* [To do]:
The first line of the entries through the line bearing "Task: Add Jacob's Mini Cheddars to basket": copy these lines exactly and return nothing else.

Items from a dataset:
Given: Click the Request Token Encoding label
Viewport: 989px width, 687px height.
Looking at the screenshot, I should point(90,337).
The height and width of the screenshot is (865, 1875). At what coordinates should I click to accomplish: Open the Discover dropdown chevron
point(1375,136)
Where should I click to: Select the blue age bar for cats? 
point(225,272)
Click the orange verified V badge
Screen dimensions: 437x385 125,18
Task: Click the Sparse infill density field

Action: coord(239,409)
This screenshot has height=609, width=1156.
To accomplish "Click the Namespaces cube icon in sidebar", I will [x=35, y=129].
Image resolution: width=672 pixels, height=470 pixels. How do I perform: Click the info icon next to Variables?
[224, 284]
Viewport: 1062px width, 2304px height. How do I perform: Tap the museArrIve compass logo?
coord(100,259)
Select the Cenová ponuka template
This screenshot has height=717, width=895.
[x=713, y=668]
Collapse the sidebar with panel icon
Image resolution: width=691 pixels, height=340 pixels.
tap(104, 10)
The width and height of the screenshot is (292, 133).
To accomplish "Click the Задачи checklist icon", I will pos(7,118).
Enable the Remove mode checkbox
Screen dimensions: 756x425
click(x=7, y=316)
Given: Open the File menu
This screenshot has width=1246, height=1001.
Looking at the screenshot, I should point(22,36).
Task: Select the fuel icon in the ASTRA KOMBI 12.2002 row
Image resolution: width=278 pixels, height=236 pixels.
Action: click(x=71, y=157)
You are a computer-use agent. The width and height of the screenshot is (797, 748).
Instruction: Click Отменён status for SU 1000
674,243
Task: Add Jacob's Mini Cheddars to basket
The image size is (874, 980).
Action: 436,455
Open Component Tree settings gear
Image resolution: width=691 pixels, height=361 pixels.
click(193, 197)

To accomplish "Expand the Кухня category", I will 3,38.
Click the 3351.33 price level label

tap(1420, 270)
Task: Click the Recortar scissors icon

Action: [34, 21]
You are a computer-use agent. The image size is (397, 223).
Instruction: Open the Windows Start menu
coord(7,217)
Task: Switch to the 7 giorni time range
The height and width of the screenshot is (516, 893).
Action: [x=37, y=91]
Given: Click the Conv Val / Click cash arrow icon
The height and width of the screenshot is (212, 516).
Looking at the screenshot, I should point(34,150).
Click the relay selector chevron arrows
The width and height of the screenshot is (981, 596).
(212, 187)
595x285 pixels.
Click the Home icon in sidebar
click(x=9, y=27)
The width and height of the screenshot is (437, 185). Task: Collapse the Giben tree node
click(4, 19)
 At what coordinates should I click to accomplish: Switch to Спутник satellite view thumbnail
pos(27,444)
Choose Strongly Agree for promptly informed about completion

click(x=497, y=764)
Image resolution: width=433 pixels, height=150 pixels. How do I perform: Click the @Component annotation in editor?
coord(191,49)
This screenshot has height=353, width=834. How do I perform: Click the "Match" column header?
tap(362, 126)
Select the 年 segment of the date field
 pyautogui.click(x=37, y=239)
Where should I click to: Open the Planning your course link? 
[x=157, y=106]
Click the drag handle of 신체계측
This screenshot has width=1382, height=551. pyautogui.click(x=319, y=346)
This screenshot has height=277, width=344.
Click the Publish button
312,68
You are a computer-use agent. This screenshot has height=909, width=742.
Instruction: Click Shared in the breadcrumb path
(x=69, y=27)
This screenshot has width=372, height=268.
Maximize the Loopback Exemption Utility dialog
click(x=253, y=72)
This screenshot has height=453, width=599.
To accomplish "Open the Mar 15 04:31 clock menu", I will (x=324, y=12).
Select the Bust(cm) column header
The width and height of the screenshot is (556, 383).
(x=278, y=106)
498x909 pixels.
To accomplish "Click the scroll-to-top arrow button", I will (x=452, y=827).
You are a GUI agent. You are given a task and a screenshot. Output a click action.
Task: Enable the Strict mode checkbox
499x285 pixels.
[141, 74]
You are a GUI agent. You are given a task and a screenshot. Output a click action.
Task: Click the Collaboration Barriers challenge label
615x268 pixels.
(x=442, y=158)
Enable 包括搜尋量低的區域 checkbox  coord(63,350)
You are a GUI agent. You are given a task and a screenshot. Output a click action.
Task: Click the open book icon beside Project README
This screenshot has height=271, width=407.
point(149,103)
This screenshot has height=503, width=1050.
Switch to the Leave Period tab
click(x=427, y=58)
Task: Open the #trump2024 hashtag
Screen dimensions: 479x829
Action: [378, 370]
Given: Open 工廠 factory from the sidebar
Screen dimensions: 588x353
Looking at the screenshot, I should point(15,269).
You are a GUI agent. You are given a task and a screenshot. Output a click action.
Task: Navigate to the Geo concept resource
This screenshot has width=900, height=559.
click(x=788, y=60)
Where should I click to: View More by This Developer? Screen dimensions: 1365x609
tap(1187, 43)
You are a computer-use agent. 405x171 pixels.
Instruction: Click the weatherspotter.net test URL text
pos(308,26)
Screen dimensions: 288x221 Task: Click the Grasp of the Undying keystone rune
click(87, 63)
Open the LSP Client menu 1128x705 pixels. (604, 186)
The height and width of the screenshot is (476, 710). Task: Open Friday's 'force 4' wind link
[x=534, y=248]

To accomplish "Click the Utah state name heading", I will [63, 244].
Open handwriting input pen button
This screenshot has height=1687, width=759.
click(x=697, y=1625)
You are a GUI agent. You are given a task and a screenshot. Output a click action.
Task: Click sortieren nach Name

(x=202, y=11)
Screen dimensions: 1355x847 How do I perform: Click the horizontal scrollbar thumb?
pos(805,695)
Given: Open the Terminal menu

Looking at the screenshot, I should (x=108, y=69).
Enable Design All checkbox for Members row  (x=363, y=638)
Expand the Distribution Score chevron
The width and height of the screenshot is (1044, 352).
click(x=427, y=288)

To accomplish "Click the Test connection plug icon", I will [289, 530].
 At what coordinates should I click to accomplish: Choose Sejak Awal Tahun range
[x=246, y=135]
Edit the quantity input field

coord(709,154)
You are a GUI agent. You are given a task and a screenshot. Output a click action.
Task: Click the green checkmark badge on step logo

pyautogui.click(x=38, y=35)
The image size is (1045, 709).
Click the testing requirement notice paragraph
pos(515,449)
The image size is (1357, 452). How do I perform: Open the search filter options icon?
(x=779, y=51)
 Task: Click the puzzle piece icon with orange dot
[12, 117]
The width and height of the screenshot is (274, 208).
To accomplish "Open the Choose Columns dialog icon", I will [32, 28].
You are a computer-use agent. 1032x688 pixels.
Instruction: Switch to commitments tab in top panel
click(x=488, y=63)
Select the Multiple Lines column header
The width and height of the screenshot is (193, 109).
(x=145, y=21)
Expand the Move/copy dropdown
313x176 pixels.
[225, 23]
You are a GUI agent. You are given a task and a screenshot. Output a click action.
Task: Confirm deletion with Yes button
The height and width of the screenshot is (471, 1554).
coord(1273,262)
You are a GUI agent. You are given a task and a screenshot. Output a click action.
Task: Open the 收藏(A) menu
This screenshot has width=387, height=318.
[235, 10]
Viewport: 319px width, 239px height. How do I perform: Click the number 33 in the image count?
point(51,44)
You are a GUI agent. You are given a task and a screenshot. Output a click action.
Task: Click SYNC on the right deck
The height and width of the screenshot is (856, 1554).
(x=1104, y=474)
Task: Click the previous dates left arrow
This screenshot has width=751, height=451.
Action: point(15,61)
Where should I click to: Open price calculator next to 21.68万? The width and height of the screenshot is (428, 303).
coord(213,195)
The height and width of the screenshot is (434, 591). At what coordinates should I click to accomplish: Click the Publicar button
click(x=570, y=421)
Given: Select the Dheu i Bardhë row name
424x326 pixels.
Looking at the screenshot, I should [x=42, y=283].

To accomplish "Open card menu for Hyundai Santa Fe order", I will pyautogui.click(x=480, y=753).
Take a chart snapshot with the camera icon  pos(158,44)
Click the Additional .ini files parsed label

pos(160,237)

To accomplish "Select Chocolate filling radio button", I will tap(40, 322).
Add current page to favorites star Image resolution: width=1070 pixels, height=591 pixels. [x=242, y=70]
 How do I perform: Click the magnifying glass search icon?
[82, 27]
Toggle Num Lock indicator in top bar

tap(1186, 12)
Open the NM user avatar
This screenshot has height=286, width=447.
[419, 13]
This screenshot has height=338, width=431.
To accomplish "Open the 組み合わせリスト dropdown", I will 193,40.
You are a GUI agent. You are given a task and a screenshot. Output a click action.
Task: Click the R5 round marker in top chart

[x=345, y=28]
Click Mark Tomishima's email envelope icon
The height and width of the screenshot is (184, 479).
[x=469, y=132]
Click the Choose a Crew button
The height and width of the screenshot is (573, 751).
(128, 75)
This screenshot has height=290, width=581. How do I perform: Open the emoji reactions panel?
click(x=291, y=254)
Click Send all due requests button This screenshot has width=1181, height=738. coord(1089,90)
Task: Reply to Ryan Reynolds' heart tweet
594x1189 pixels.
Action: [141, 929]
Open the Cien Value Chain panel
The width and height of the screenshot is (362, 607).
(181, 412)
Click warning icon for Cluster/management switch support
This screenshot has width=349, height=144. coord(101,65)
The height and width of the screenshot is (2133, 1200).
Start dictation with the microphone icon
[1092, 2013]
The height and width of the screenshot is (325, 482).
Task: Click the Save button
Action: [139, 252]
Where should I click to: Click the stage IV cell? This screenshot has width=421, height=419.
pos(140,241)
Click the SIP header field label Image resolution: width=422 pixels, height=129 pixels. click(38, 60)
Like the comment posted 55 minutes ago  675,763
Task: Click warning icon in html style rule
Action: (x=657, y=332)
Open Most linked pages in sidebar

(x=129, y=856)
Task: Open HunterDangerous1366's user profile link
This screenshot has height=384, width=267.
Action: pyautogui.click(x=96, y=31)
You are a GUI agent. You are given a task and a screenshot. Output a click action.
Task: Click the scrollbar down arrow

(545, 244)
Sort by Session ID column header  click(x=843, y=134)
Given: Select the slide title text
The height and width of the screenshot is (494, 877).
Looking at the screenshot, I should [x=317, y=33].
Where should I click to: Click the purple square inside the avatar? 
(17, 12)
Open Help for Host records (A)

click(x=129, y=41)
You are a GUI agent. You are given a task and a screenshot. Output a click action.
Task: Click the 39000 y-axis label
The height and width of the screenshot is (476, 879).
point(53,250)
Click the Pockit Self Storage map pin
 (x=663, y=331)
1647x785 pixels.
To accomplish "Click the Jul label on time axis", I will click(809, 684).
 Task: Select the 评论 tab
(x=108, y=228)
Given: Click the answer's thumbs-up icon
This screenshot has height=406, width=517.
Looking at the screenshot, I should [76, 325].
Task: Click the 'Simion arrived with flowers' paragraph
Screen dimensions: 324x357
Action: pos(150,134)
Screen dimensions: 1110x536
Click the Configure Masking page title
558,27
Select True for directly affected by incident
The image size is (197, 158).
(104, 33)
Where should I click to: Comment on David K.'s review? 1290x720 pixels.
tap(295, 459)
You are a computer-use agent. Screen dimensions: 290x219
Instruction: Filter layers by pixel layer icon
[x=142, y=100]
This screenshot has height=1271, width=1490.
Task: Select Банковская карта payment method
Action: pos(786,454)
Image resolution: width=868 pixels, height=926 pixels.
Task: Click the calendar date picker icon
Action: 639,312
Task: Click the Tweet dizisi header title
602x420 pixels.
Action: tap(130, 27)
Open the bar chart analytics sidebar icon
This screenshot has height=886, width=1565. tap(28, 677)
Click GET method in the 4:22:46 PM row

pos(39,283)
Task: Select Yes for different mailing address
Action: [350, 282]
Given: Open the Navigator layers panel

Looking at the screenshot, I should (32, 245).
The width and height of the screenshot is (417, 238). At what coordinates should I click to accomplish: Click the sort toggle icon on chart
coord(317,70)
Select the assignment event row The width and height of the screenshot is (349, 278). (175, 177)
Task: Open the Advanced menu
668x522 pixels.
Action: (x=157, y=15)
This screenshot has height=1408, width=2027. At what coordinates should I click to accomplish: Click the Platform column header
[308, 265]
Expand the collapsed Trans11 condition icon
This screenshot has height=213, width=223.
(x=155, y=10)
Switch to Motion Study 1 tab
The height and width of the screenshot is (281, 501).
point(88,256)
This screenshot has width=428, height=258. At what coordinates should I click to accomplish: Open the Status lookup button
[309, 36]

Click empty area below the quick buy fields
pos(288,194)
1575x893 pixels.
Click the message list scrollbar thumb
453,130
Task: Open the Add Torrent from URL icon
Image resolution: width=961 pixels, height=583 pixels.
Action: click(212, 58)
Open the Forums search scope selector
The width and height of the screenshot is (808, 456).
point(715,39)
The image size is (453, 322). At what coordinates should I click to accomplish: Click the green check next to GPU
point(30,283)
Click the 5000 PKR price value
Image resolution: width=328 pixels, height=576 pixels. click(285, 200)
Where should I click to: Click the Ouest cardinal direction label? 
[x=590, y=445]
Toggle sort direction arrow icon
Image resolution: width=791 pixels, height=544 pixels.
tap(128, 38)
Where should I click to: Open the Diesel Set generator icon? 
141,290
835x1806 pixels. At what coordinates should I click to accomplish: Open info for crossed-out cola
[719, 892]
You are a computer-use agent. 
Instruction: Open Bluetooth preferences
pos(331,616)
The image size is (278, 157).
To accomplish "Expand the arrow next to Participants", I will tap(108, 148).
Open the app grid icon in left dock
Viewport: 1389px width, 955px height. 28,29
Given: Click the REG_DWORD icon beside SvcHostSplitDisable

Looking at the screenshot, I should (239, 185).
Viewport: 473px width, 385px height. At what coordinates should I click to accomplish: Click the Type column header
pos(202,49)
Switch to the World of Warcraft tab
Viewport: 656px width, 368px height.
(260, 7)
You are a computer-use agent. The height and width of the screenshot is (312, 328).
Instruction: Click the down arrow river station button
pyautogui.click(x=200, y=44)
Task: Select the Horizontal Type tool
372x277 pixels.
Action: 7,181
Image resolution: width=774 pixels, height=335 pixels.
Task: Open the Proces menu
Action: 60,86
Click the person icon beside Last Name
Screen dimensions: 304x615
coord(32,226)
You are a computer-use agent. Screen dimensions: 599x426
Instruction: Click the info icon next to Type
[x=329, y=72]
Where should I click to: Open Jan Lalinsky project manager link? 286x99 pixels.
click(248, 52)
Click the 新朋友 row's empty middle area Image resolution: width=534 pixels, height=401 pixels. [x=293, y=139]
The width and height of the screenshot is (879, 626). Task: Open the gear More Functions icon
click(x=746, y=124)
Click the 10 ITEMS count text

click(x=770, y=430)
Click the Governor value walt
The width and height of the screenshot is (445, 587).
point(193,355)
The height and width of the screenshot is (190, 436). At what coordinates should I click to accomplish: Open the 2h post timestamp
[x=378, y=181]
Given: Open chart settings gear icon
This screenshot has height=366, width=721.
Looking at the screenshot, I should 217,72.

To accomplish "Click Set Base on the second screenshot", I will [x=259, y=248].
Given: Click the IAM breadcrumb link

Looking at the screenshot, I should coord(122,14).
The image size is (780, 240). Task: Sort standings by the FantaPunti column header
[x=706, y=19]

* [Task response]:
Given: Click the Request Token Encoding label
Viewport: 989px width, 687px height.
Looking at the screenshot, I should point(90,337).
The height and width of the screenshot is (865, 1875). At what coordinates should I click to accomplish: Open the Discover dropdown chevron
point(1375,136)
Where should I click to: Select the blue age bar for cats? 
point(225,272)
Click the orange verified V badge
Screen dimensions: 437x385 125,18
Task: Click the Sparse infill density field

Action: coord(239,409)
This screenshot has height=609, width=1156.
To accomplish "Click the Namespaces cube icon in sidebar", I will [x=35, y=129].
Image resolution: width=672 pixels, height=470 pixels. How do I perform: Click the info icon next to Variables?
[224, 284]
Viewport: 1062px width, 2304px height. How do I perform: Tap the museArrIve compass logo?
coord(100,259)
Select the Cenová ponuka template
This screenshot has height=717, width=895.
[x=713, y=668]
Collapse the sidebar with panel icon
Image resolution: width=691 pixels, height=340 pixels.
tap(104, 10)
The width and height of the screenshot is (292, 133).
To accomplish "Click the Задачи checklist icon", I will pos(7,118).
Enable the Remove mode checkbox
Screen dimensions: 756x425
click(x=7, y=316)
Given: Open the File menu
This screenshot has width=1246, height=1001.
Looking at the screenshot, I should point(22,36).
Task: Select the fuel icon in the ASTRA KOMBI 12.2002 row
Image resolution: width=278 pixels, height=236 pixels.
Action: click(x=71, y=157)
You are a computer-use agent. The width and height of the screenshot is (797, 748).
Instruction: Click Отменён status for SU 1000
674,243
Task: Add Jacob's Mini Cheddars to basket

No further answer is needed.